O atak podejrzewano Rosjan. Bóle wywoływały... świerszcze?
Amerykanie podejrzewali, że za nietypowym atakiem, powodującym bóle i zawroty głowy, stoją Rosjanie. Tymczasem według naukowców, sprawcami równie dobrze mogą być owady.
Do niepokojących zdarzeń dochodziło w amerykańskich ambasadach na Kubie w 2016 i 2017 roku. Dyplomaci skarżyli się na bóle i zawroty głowy, do których doprowadzał nieznośny, uciążliwy hałas. Poszkodowani mieli objawy podobne do wstrząsu mózgu, mimo braku jakichkolwiek uszkodzeń. Najpierw podejrzewano, że przyczyną problemów miała być broń mikrofalowa. Trop, jak to często w świecie polityki bywa, prowadził do Rosji.
Naukowcy dokładniej przesłuchali nagrania, na których zarejestrowano uciążliwy dźwięk. Według badaczy ze Stanów Zjednoczonych i Wielkiej Brytanii, źródłem hałasu mogą być… świerszcze. A konkretnie gatunek świerszcza o łacińskiej nazwie anurogryllus celerinictus - czytamy na rp.pl.
Eksperci dodają, że dźwięk nadawany jest z częstotliwością 7 kHz. Dla nieprzyzwyczajonych "ostre" odgłosy wydawane przez świerszcza mogą być męczące. Stąd taka reakcja pracujących w ambasadzie osób.
To jednak wcale nie przeczy temu, że do ataku bronią mikrofalową nie doszło. Tym bardziej że na bóle skarżyli się także pracownicy amerykańskiej ambasady w Chinach. Być może świerszcze wciągnięto w międzynarodową intrygę i za ich nieświadomą pomocą stworzono fałszywy trop.
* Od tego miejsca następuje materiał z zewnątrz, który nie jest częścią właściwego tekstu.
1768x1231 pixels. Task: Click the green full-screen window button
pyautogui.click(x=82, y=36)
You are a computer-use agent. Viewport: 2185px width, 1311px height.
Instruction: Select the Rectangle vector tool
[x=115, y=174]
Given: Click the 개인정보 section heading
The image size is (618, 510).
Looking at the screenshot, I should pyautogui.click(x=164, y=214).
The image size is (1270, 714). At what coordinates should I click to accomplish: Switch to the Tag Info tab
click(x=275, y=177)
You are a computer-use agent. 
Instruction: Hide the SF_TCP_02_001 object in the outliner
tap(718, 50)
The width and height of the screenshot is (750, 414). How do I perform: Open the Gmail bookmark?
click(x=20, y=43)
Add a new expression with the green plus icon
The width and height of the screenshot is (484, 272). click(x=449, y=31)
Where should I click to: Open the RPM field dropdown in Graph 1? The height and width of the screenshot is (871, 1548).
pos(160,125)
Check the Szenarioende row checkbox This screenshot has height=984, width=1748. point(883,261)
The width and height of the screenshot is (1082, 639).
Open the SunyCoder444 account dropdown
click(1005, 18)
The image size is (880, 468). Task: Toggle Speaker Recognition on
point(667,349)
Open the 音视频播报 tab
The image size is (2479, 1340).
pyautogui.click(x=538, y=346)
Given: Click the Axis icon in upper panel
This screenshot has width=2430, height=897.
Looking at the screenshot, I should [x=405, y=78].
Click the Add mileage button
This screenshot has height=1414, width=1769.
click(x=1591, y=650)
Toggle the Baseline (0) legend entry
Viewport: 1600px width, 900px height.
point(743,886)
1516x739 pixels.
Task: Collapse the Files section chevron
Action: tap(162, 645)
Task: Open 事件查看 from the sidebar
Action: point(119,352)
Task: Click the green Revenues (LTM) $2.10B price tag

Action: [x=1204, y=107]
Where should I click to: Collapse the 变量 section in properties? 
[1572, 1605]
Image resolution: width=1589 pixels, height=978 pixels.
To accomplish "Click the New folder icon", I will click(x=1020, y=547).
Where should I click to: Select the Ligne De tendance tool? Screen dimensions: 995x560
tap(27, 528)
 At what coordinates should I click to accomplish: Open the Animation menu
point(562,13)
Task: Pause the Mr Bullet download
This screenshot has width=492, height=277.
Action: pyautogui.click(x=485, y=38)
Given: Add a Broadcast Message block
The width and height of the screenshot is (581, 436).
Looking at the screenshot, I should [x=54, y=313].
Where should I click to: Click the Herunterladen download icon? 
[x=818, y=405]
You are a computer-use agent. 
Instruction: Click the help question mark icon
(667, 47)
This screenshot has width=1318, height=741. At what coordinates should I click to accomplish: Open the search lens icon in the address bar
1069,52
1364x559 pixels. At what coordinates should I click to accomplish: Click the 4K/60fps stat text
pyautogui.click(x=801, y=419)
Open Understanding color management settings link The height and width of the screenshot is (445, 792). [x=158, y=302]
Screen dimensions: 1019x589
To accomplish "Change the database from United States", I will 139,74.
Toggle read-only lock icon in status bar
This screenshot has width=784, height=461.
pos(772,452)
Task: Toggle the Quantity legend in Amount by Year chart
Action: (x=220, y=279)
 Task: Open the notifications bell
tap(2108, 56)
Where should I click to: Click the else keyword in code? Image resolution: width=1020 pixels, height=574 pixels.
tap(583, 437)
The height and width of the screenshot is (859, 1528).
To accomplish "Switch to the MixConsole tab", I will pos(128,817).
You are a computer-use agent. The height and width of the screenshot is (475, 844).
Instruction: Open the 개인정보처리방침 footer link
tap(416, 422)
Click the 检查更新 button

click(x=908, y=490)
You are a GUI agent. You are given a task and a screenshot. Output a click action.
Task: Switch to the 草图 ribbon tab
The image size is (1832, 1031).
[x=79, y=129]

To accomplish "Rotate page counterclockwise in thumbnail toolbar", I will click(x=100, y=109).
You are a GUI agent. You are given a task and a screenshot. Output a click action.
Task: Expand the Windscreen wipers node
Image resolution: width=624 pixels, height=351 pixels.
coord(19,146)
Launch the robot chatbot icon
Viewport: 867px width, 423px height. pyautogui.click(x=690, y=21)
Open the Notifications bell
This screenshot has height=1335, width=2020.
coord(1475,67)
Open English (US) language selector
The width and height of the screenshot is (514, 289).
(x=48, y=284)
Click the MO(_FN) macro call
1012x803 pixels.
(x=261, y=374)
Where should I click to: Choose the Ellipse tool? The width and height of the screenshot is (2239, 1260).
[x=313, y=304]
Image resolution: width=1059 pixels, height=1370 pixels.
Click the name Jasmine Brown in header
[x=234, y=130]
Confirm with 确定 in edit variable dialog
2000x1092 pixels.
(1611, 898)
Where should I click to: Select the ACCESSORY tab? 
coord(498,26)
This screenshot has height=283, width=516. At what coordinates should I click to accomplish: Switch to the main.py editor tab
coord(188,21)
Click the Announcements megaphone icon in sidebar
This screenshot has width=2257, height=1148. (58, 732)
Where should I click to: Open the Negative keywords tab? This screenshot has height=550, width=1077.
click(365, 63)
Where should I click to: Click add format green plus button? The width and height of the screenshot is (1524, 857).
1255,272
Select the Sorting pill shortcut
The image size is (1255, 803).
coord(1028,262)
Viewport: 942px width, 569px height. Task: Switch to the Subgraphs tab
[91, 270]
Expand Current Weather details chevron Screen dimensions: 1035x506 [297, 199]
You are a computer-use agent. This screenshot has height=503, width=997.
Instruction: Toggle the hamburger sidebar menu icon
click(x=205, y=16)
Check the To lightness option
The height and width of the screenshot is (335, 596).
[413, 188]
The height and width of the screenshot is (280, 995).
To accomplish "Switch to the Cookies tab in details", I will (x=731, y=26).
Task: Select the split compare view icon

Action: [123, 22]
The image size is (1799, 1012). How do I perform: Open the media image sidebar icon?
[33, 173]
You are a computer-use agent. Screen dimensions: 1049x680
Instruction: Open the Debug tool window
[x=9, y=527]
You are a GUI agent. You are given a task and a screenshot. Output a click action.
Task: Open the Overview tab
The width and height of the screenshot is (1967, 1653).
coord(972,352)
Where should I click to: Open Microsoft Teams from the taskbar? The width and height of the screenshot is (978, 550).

Broń elektromagnetyczna w Polsce?
W 2016 Ministerstwo Obrony Narodowej otrzymało 34 skarg dot. rzekomego stosowania broni elektromagnetycznej na Polakach. Resort obrony narodowej nie posiadał informacji na temat użycia broni elektromagnetycznej przeciwko obywatelom Polski. MON przedstawiło jednak informację o tym, że nad bronią elektromagnetyczną pracują m.in. Stany Zjednoczone, Izrael i Rosja.